Achieving 10GigaGas/s EVM Execution with BAL and Parallel Execution

By Po, Qi Zhou

Special thanks to Toni and Dragan for feedback and review!

Abstract

Ethereum is scaling L1 by gradually raising the block gas limit. However, increasing the gas limit substantially higher (e.g., the 100× increase proposed by Dankrad) quickly hits hard limits—disk I/O and CPU execution speed. Prewarming and EIP-7928 block-level access lists (BAL) remove most I/O read stalls, shifting the primary bottleneck to execution itself. Meanwhile, most clients still execute transactions sequentially, fundamentally capping throughput.

BAL (an idea our team also explored two years earlier) unlocks perfect parallel execution, yet its performance ceiling remains unclear. To address this question, we built a pure-execution environment with:

  • preloaded state, simulating an environment where relevant accounts, storage slots, and contract code are pre-resolved via BAL hints;
  • pre-recovered tx sender, leveraging parallel sender recovery already implemented in most clients;
  • omission of state-root computation, whose cost can be amortized for larger blocks.

Using this environment, we benchmarked per-transaction parallel execution with BAL. Our results show pure-execution throughput exceeding 10 GigaGas/s on a modern 16-core commodity PC, whereas the current Reth client achieves only about 1.2 GigaGas/s under the same conditions. This indicates that EVM execution can scale an order of magnitude beyond current client baselines once the aforementioned bottlenecks are fully addressed.


Where We Are Today

Ethereum is increasing its gas limit from 45 M to 60 M in the Fusaka upgrade. Suppose the gas limit were scaled by 100x, the resulting block would contain roughly 4.5 G gas. To keep validation time under three seconds, validators would therefore require at least 1.5 GigaGas/s of execution throughput. However, Base’s public benchmarks show that modern clients on commodity hardware reach a maximum of only about 600 MGas/s. This limitation is primarily due to sequential execution: although multi-core CPUs are available, existing clients process transactions serially, leaving most cores underutilized.

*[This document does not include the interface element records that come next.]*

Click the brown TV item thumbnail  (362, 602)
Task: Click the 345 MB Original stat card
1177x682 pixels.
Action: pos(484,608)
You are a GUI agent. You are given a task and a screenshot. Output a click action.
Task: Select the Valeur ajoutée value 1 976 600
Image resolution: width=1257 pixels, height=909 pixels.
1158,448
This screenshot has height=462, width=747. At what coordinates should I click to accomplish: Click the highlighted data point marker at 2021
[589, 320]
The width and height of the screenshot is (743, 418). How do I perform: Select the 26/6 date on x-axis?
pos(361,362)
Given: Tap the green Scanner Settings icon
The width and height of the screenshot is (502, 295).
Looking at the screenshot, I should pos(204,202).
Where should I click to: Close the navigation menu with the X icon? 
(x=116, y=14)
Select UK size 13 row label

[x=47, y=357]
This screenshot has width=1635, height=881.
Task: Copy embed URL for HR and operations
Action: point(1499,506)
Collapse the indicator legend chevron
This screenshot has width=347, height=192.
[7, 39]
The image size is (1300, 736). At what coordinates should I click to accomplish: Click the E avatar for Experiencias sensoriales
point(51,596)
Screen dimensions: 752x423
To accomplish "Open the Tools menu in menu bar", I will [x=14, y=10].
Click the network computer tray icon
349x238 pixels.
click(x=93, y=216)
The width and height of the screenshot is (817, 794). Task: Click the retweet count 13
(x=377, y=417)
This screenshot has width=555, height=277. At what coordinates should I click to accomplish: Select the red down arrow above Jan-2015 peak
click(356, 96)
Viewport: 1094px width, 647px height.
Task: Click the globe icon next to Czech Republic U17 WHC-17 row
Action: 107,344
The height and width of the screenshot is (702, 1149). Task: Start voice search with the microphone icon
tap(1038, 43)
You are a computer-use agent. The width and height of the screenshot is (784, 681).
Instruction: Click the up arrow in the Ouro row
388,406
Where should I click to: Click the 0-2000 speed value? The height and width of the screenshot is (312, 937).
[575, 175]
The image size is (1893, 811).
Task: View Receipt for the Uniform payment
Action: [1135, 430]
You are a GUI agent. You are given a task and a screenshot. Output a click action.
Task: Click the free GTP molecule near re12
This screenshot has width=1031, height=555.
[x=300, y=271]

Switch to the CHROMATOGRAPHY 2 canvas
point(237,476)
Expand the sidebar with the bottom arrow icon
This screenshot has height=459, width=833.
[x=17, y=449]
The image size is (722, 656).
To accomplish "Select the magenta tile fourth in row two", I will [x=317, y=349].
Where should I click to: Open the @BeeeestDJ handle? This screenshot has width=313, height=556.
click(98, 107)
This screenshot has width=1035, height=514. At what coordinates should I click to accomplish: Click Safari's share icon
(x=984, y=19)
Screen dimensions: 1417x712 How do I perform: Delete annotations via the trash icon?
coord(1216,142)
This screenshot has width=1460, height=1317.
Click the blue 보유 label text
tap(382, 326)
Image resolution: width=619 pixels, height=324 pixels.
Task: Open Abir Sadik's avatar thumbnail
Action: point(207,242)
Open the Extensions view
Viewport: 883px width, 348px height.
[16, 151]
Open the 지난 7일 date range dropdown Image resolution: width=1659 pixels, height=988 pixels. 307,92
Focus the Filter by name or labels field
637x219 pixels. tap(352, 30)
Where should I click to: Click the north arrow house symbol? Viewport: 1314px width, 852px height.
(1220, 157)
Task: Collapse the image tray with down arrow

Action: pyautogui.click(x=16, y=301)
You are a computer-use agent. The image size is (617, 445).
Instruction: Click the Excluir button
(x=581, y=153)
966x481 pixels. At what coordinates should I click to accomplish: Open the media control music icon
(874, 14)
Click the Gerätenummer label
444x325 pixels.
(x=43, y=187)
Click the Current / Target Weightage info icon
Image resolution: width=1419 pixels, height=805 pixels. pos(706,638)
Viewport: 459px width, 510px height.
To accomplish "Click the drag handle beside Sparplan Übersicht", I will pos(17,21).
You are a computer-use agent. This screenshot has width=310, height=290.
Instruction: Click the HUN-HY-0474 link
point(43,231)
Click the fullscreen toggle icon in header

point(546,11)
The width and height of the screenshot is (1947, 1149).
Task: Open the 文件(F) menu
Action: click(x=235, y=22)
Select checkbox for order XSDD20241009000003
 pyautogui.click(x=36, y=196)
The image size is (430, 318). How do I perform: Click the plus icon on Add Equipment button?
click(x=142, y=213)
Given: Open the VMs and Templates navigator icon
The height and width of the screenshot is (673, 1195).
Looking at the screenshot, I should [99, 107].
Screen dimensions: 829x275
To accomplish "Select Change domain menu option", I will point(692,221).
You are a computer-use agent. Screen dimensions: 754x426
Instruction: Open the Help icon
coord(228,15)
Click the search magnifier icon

Tx payload Geth MGas/s Reth MGas/s
base-mainnet-simulation 316.4 591.6

The gap between current performance (~0.6 GGas/s) and what 100× scaling requires (~1.5 GGas/s) is still substantial — which motivates our push toward fully parallel EVM execution.


How We Did It

To study the ultimate parallel execution performance that BAL brings, we constructed a pure-execution environment by removing all unrelated non-execution parts, enabling us to measure the true upper bound of BAL-powered parallelism. Leveraging Rust’s no-GC design, fine-grained control over multi-thread scheduling, and Reth’s high performance, we modified the Reth client and used revm as the EVM execution engine for this experiment.

Simplification for Pure Execution Emulation

  • The entire chain state is loaded into memory beforehand (as we can batch I/O given BAL’s read locations).
  • All transactions come with the sender already recovered (sender recovery can be fully parallelized ahead of time).
  • No state root calculation and database commits are performed after execution (it’s a bottleneck, but not the main focus of this study).

Engineering Work & Setup

  • Modified the Reth client to support dumping full execution dependencies, including blocks, BALs, the last 256 block hashes, and pre-block states resolved from BAL read-set hints.
  • Added an adaptor for Revm to load blockEnv, state, and txEnv, and to create a separate EVM instance per transaction.
  • Parallelism granularity = per-transaction.
  • Hardware: AMD Ryzen 9 5950X (16 cores), 128 GB RAM.
  • Dataset: 2000 mainnet blocks (#23600500–23602500).
  • Metric: Gas per second = total gas used / pure-execution emulation time.

Benchmark suite available here:
:backhand_index_pointing_right: https://github.com/dajuguan/evm-benchmark


Results

Our evaluation began by aligning sequential performance for revm and then progressively introducing parallel execution. Analysis of parallel scaling revealed that the latency of the longest-running transactions forms the critical path that limits overall speedup. To alleviate this constraint, we simulated larger block gas limits, which unlocked substantial parallelism with BAL. With 16 threads and 1G block gas limit, pure-execution throughput reached ~14 GGas/s.

Baseline Alignment with Sequential Execution

We first attempted to reproduce Reth’s benchmark results. In a sequential run on mainnet data with the KZG setup preloaded, pure execution reached 1,212 MGas/s.

This sequential result serves as our reference point for all following experiments.


Parallel Execution and Its Critical-Path Bottlenecks

To evaluate both the actual speedup and the effect of Amdahl’s law on transaction-level parallelism, we conducted per-transaction parallel execution experiments to quantify the impact of the longest-running transactions on the achievable speedup.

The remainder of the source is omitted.